Written instruction a »
According to the passage on district heating prices, in what year was the association Reko Fjärrvärme started?

Selected passage »
Nils Holgersson - DH cost statistics 2018 Reference building [SEK/year]

Reference building [SEK/m2, year]

Highest (Munkedal municipality) 203 524 203,524

Average (increased with 0.5 % from 2017) 164 187 164,187

Lowest (Luleå municipality) 102 771 102,771

Stockholm municipality 172 650 172,650

Almost ten years after the deregulation, in 2005, the DH association Reko Fjärrvärme was started as a type of certification for DH distributors with the aim to develop better relations between distributors and customers, as well as to strengthen the customer’s position, through increased transparency and reliability. It has since evolved to convey guidelines for customer relations within the DH industry (Svensk Fjärrvärme, n.d.).

Moreover, Prisdialogen is an initiative whose framework was established in 2011. Its founders were Riksbyggen - a housing company owned by the building unions, housing associations and other national co-operative associations, SABO - the Swedish Association of Public Housing Companies, and Energiföretagen (previously Svensk Fjärrvärme) - an industry and special interest organisation for energy related companies. The purpose of this initiative is, similarly to that of Reko Fjärrvärme, to strengthen the customer’s position, but also to promote reasonable, predictable and stable DH price changes and trust through dialogue between customers and distributors. Each year the DH distributors present reports on their price changes for the next year and price change prognosis for the two consecutive years thereafter, along with their motivations for these. Additionally, meetings are held annually between the DH distributors and representatives from customers that belong to their DH networks, where the customers can present feedback on and ask questions regarding the price development. Often information from the Nils Holgersson report is used by the representatives of the customers in these meetings, as a means of comparing prices and their developments. The price change reports and meeting notes are fully available at the website of Prisdialogen (Prisdialogen, 2019).

Written instruction b »
Duplicate the portion of the records that opens with the line containing "You are a GUI" and continues through the end of the records, leaving out the pictures.

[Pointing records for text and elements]

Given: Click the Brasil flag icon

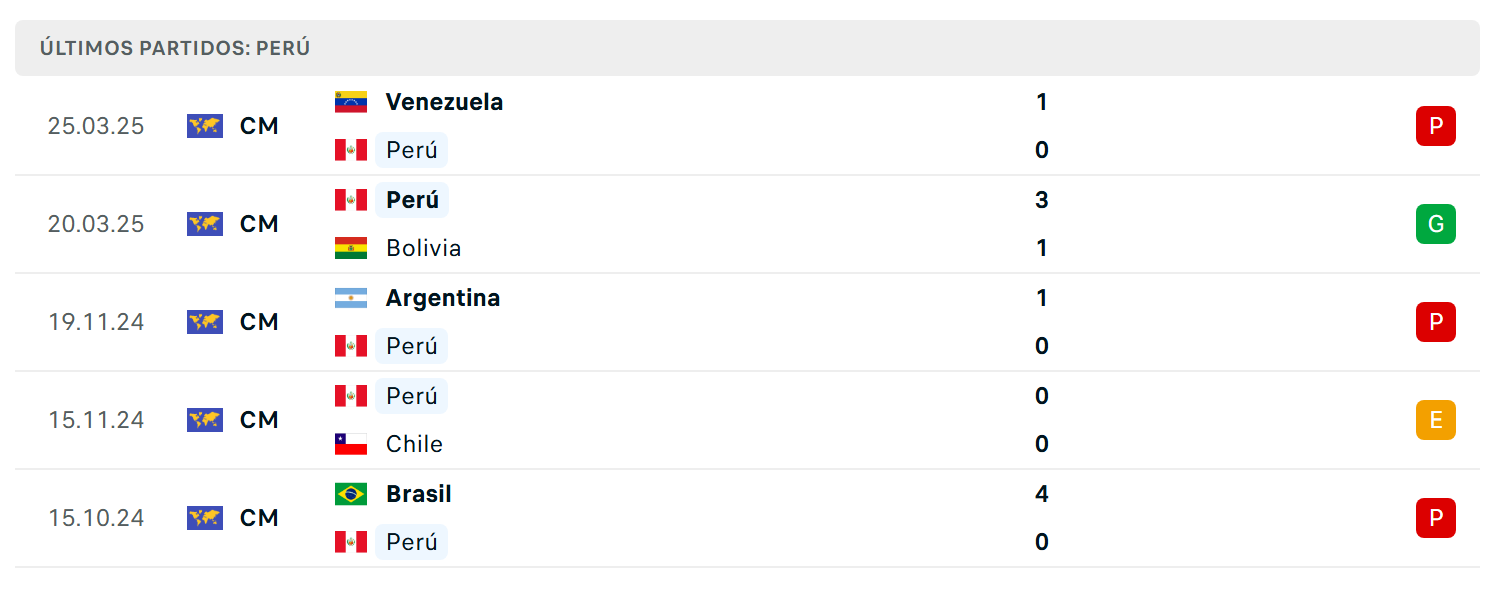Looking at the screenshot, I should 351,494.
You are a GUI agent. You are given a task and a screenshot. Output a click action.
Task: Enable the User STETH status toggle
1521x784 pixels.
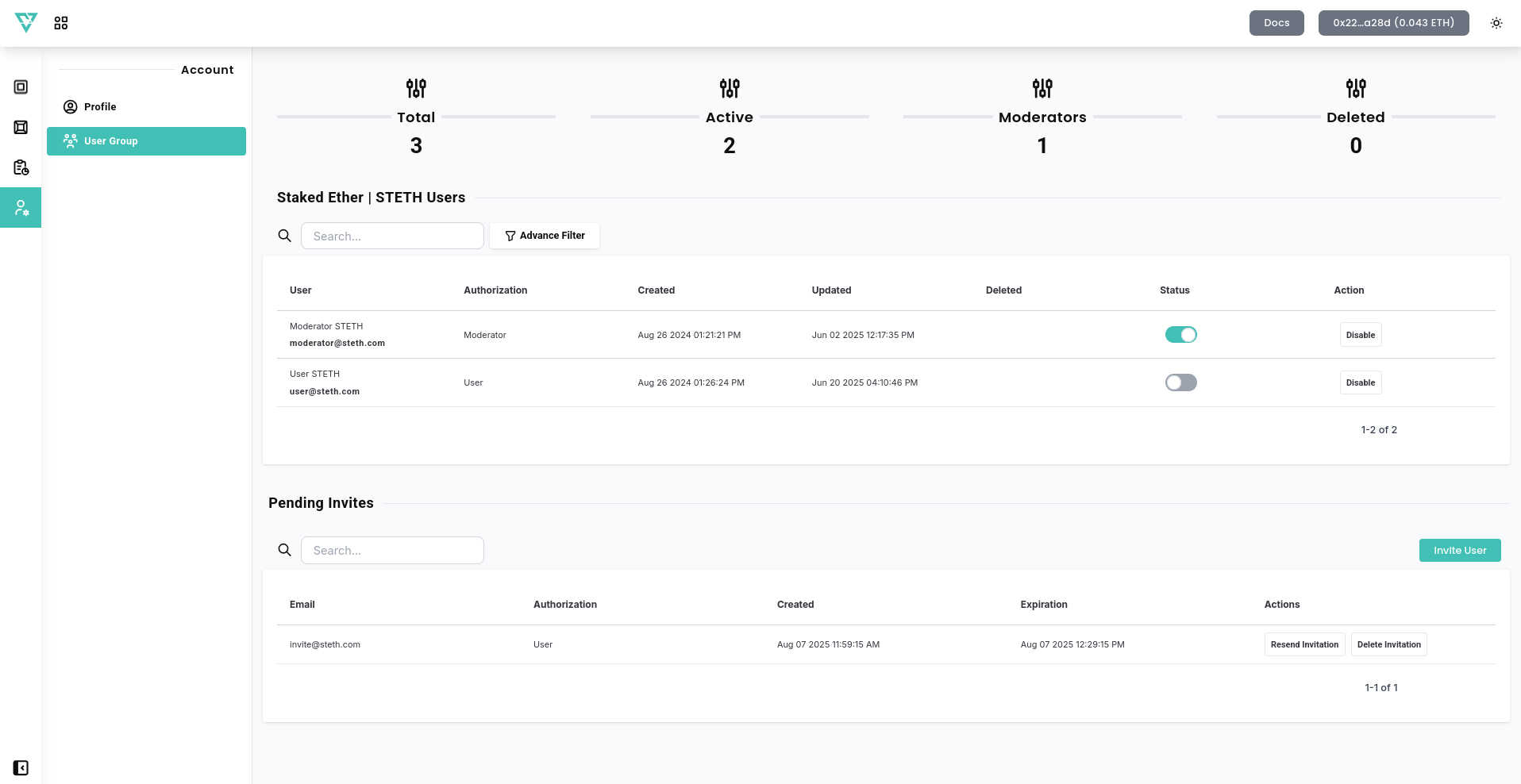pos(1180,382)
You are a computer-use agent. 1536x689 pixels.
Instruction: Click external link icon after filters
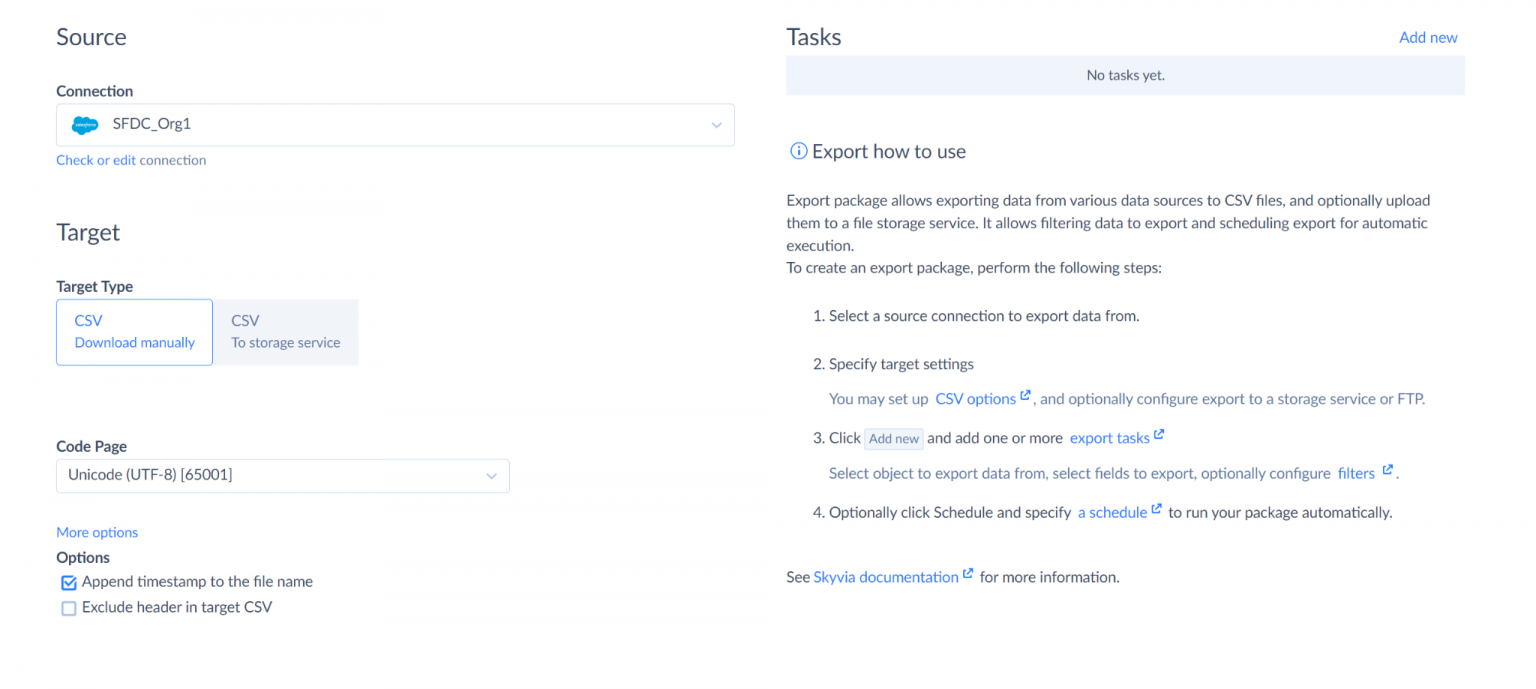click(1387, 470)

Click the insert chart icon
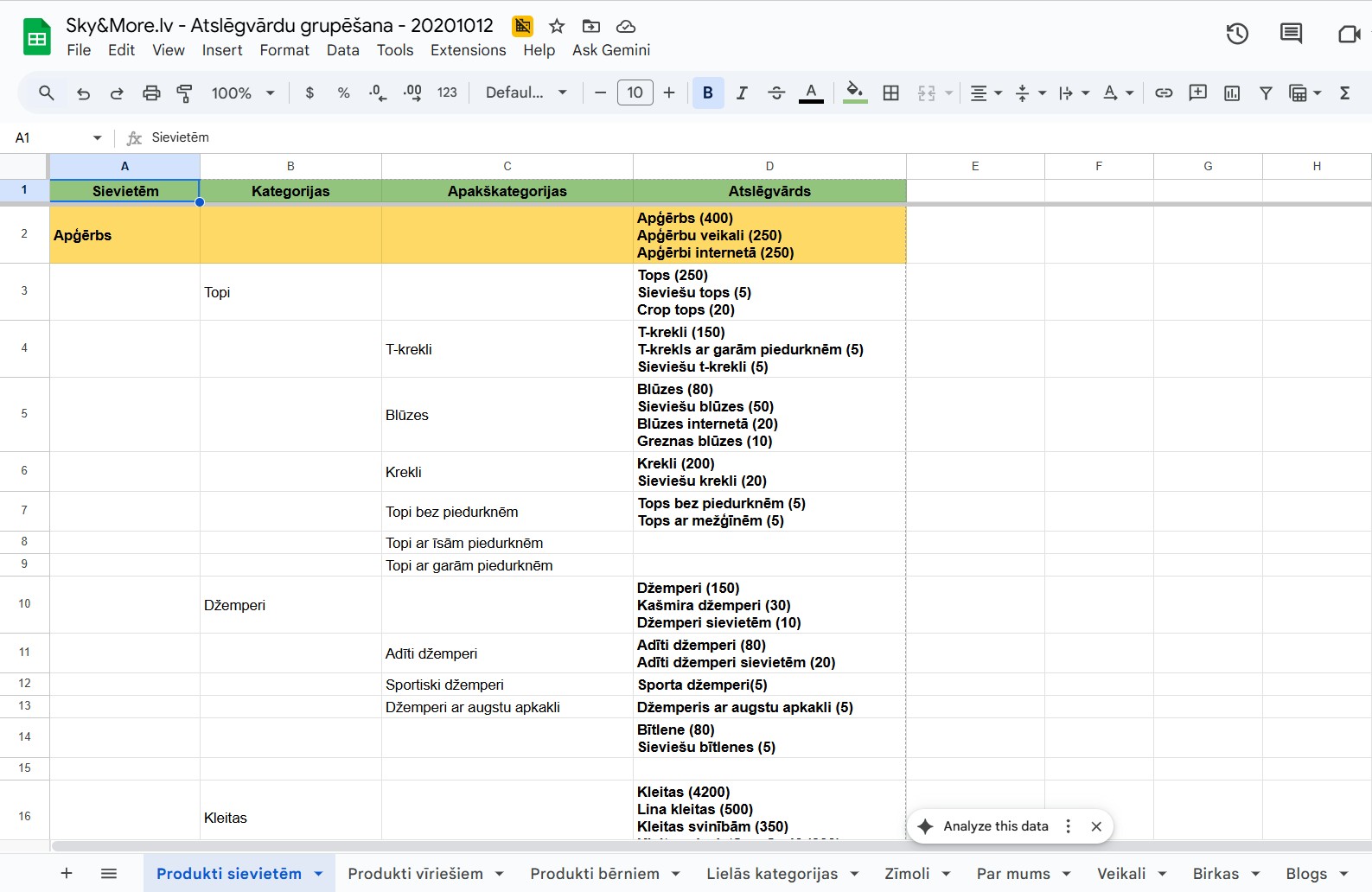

Written reply a »
2005

Written reply b »
You are a GUI agent. You are given a task and a screenshot. Output a click action.
Task: Enable the User STETH status toggle
1521x784 pixels.
pos(1180,382)
You are a computer-use agent. 1536x689 pixels.
Instruction: Click external link icon after filters
click(1387, 470)

Click the insert chart icon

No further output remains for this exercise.